Rien qui puisse changer une vie. Mais la vie suit rarement un scénario préétabli, et parfois la vérité arrive discrètement, revêtue d’innocence plutôt que de violence. Pour moi, elle est venue de la banquette arrière de la voiture, prononcée par une fillette de cinq ans serrant un crayon violet comme s’il s’agissait d’une baguette magique.
Lily a toujours perçu le monde avec ses propres nuances éclatantes. Elle a des théories sur tout : la lune suit notre voiture parce qu’elle apprécie nos blagues, les flaques d’eau sont des « miroirs du ciel », et le chien du voisin parle secrètement anglais.
Alors, quand elle a posé une question qui m’a frappée comme un coup doux et inattendu — voix douce, yeux grands ouverts, sans arrière-pensée —, j’ai su qu’elle ne cherchait pas les ennuis. Elle croyait sincèrement ce qu’elle disait.
Je n’ai pas réagi. Je ne pouvais pas. Un seul mot de travers et ça l’aurait ruinée. Alors, j’ai gardé une voix douce et je lui ai posé des questions bienveillantes.

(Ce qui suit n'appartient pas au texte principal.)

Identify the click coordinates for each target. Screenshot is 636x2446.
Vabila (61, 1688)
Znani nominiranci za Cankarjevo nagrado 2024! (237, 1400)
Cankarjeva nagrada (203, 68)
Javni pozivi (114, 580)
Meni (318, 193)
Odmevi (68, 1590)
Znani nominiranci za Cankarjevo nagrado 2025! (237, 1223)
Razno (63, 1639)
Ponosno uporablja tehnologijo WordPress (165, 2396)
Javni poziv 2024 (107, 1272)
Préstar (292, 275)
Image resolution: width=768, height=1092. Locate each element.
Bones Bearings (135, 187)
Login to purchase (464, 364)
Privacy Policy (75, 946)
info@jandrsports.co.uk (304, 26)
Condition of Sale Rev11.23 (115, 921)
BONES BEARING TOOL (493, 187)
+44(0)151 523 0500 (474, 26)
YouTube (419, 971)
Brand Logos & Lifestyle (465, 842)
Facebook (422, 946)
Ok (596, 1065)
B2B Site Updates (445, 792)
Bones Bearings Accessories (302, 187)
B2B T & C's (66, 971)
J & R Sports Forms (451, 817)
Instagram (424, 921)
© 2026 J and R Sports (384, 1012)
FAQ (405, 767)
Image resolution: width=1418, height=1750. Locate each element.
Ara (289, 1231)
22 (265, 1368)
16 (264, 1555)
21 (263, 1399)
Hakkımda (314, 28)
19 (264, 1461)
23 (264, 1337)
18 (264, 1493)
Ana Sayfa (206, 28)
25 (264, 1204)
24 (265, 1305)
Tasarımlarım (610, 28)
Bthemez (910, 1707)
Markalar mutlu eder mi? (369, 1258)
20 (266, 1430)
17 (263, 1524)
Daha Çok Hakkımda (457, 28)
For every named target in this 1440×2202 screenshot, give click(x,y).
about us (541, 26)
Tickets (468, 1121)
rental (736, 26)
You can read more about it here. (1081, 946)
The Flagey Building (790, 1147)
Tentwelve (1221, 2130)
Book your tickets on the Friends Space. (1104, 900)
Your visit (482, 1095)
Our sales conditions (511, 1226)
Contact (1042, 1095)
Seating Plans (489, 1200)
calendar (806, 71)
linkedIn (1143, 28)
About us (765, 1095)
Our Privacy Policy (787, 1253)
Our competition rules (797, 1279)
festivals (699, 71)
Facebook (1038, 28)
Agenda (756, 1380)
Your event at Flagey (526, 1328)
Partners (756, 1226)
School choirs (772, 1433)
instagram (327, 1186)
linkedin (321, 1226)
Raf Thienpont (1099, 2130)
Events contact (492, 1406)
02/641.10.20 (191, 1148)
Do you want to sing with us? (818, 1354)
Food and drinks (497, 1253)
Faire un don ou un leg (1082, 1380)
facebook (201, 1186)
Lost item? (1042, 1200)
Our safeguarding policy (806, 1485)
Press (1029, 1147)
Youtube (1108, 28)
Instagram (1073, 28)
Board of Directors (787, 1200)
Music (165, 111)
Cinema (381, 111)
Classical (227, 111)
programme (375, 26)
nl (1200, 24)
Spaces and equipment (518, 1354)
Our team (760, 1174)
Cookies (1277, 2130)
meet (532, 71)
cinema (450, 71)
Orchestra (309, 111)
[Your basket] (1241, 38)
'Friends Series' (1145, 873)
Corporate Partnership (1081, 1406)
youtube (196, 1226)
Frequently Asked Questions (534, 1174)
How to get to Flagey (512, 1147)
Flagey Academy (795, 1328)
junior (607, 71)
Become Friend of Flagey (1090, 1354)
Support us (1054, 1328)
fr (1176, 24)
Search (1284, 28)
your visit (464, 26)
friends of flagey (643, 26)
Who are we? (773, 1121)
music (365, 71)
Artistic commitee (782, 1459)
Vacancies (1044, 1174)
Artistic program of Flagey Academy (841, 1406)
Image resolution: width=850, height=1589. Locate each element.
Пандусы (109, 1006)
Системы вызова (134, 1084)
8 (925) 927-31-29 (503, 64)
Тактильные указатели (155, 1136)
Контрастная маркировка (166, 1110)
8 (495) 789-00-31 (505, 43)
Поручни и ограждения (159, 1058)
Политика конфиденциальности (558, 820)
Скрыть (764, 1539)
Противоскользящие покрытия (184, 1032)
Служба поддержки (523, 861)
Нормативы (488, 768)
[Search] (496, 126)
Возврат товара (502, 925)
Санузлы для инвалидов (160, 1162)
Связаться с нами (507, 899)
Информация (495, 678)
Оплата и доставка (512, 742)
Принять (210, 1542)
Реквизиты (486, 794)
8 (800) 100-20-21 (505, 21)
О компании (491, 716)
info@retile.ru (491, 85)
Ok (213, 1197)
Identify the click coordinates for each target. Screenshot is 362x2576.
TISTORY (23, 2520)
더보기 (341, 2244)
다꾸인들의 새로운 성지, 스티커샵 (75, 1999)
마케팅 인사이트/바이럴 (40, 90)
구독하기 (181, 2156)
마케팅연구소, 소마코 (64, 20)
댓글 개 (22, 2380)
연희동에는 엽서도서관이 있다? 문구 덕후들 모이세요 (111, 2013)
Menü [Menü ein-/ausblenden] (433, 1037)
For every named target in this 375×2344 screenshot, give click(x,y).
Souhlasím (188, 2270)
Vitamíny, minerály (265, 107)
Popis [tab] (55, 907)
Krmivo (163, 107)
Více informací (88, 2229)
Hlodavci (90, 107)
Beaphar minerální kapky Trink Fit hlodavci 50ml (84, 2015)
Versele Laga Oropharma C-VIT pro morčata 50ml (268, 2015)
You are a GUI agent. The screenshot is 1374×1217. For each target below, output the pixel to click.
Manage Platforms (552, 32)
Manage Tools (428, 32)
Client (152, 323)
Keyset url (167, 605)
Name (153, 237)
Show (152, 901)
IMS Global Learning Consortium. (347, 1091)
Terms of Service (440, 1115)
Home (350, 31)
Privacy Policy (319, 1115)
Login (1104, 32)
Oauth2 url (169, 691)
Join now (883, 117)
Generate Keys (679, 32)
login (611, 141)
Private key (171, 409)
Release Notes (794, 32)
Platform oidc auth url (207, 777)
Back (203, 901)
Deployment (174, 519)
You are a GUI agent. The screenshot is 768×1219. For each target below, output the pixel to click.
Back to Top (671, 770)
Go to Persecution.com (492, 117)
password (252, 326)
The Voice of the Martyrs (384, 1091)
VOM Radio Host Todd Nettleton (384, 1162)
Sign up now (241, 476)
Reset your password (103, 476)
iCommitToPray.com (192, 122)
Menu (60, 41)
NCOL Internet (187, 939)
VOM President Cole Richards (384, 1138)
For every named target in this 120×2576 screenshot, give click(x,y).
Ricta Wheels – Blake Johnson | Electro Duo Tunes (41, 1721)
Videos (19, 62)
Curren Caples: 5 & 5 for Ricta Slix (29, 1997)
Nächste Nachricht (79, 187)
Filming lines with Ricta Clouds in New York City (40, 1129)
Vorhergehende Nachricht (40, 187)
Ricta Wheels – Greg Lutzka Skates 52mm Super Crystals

Elle parlait par bribes décousues, incompréhensibles pour un enfant : des petits moments passés à travailler, une personne qu’elle considérait comme « une amie », des détails qui détonnaient avec le rythme de notre maison. Je ne comprenais ni la portée ni le sens de ses paroles. Elle ne faisait que décrire ce qu’elle avait vu.
Je n’ai pas laissé la panique m’envahir. Je n’ai pas laissé la colère prendre le dessus. J’en ai fait un jeu surprise pour la fête des pères, lui permettant de parler librement et me donnant un moyen calme de rassembler des indices. Il a adoré l’idée, ravi de transformer ses pensées en mission. Pendant ce temps, une froide angoisse m’envahissait la poitrine : l’instinct que quelque chose se tramait sous mes yeux.